За родителями, позади и до них, — теснятся, толпятся. Их видит Путтермессер на старых фотографиях еврейского Ист-Сайда. Видит длинное пальто. Видит женщину с тележкой — она навязывает людям лук. Видит маленького ребенка с пальцем во рту — он станет судьей.
За судьей, позади и до него, — тоже теснятся. Но их Путтермессер не может разглядеть. Маленькие города, городки. Зиндель родился в доме с плоской крышей, в небольшом отдалении от реки.
Что может сделать Путтермессер? Она начинала жизнь как дочь антисемита. Отец не желал есть кошерное мясо — говорил, что слишком жесткое. У него не было суеверий! Он взял мать измором, и она стала ходить на обычный рынок.
Сцена с дедом Зинделем не имела места. Как же любила Путтермессер его голос в сцене, которой не было!
(Он в земле. Кладбище — многолюдный город игрушечных небоскребов, теснящихся. Родившись в деревянном доме, Зиндель имеет теперь каменную крышу. Кто хоронил его? Чужие из землячества. Кто сказал слово о нем? Никто. Кто его теперь помнит?)
Путтермессер не помнит деда Зинделя; мать Путтермессер не помнит его. Имя в устах мертвой бабушки. У ее родителей нет родословной. Поэтому Путтермессер радуется модуляциям голоса деда Зинделя над кубинской лавкой. Дед Зиндель, когда был жив, не доверял строительству Тель-Авива, потому что был практичным человеком, Мессия не ожидался скоро. Но теперь, в сцене, не имевшей места, до чего естественно он предполагает, что Путтермессер отправится к клочку земли на Ближнем Востоке, окруженному ножами, ракетами, базуками!

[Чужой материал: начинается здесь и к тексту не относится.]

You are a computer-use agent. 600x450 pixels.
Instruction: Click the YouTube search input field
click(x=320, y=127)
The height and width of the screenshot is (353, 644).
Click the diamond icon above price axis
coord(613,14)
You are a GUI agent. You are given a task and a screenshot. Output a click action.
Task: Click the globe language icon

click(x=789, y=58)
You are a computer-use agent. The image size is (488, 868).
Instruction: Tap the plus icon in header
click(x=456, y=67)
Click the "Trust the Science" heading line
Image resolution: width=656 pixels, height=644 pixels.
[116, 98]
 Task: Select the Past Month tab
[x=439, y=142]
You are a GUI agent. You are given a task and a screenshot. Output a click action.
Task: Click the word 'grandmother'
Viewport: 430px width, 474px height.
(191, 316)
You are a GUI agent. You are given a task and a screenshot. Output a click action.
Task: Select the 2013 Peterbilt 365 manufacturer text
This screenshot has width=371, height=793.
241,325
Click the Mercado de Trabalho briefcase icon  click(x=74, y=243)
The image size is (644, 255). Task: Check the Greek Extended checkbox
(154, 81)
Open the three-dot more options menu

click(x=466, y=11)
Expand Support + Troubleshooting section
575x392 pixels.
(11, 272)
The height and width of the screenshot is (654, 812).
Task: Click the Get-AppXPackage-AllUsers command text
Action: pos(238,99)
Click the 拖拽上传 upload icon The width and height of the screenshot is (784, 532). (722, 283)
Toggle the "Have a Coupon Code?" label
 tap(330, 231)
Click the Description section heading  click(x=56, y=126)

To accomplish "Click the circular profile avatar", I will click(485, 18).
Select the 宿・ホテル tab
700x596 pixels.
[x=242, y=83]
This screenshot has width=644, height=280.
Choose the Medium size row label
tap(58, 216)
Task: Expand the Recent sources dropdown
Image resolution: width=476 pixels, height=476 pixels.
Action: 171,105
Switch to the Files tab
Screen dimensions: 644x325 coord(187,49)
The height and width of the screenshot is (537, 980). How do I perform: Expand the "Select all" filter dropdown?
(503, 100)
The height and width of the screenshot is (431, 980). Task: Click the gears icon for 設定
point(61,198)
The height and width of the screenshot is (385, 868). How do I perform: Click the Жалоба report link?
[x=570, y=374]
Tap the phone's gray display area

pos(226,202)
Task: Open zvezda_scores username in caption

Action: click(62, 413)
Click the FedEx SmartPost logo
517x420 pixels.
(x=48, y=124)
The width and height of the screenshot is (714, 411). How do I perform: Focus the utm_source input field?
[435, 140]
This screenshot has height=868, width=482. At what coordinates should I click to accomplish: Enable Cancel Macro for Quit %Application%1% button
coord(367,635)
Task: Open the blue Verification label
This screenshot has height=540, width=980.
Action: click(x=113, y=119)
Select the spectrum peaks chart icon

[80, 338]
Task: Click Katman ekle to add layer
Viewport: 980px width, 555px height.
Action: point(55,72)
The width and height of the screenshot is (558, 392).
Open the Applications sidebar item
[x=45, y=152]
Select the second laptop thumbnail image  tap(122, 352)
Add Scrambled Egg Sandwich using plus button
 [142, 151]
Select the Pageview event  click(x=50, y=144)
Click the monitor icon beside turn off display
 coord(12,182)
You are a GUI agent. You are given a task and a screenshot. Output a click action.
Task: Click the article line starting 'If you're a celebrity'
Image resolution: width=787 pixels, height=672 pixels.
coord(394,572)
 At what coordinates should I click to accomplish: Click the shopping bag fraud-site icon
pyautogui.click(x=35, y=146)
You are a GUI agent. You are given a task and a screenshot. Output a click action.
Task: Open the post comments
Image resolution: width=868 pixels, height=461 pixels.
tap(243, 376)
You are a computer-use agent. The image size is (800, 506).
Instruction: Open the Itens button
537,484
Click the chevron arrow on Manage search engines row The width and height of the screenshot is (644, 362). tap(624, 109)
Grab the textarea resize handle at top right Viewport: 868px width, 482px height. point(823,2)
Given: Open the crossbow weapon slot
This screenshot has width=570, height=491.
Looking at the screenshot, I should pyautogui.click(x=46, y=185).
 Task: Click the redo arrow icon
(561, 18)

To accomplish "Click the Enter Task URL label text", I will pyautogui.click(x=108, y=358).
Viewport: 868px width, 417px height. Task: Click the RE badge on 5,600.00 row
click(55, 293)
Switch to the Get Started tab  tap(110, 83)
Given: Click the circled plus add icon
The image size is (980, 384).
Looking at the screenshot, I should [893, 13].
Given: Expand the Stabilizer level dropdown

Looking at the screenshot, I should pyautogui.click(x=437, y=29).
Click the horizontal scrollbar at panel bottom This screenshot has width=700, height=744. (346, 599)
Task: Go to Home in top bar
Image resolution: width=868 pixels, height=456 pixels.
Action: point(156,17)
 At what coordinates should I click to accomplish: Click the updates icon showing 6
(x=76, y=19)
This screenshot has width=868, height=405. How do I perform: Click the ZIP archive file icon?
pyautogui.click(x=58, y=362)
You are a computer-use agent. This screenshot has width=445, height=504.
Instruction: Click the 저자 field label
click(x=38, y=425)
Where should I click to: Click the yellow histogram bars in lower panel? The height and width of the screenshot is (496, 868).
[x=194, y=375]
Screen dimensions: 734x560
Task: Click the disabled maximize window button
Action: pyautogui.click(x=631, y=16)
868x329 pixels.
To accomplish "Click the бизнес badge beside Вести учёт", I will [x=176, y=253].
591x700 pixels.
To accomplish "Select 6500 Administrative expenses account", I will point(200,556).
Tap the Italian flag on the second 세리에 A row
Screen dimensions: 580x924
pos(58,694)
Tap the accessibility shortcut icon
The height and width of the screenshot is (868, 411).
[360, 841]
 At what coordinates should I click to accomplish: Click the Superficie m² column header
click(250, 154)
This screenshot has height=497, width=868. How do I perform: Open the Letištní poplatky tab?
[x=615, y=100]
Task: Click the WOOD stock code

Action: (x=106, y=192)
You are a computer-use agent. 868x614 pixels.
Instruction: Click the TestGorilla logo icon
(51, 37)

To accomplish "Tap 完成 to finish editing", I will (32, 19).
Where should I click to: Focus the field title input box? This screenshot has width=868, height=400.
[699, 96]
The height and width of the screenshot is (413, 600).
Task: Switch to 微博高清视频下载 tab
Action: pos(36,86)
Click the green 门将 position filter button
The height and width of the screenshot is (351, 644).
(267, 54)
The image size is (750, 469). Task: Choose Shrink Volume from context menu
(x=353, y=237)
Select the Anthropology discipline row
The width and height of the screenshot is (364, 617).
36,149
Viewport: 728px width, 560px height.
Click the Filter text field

Сцена с дедом Зинделем не имела места. И не могла иметь, потому что, если Путтермессер смеет учреждать свою родословную, мы не смеем. Ее, Путтермессер, надо рассматривать не как артефакт, а как сущность. Кто сотворил ее? Не имеет значения. Отныне Путтермессер будет фигурировать как данность. Вернем ее в Департамент поступлений и выплат, к конторским евреям и партийным назначенцам. Пока зимние сумерки скрадывают Бруклинский мост, выслушаем ее мнение о льготах по налогу на собственность. Вопреки тому, что сказал Харт Крейн в своей поэме[18], мост не арфа. Тросы его — тюремная решетка. Чиновницы Ефимова, Королева, Акулова, Архипова, Израилова сидят в Колпачном переулке, а самовлюбленный генерал Вырьин — нет. Он сидит на улице Огарева. Бывшая жена Джоула Зарецки бесплодна. Директор надевает кеды. Он звонит. Мистер Фиоре, учтивый теневой мэр, двигатель официального мэра, тоже звонит. Эй! Биограф Путтермессер! Что ты сделаешь с ней теперь?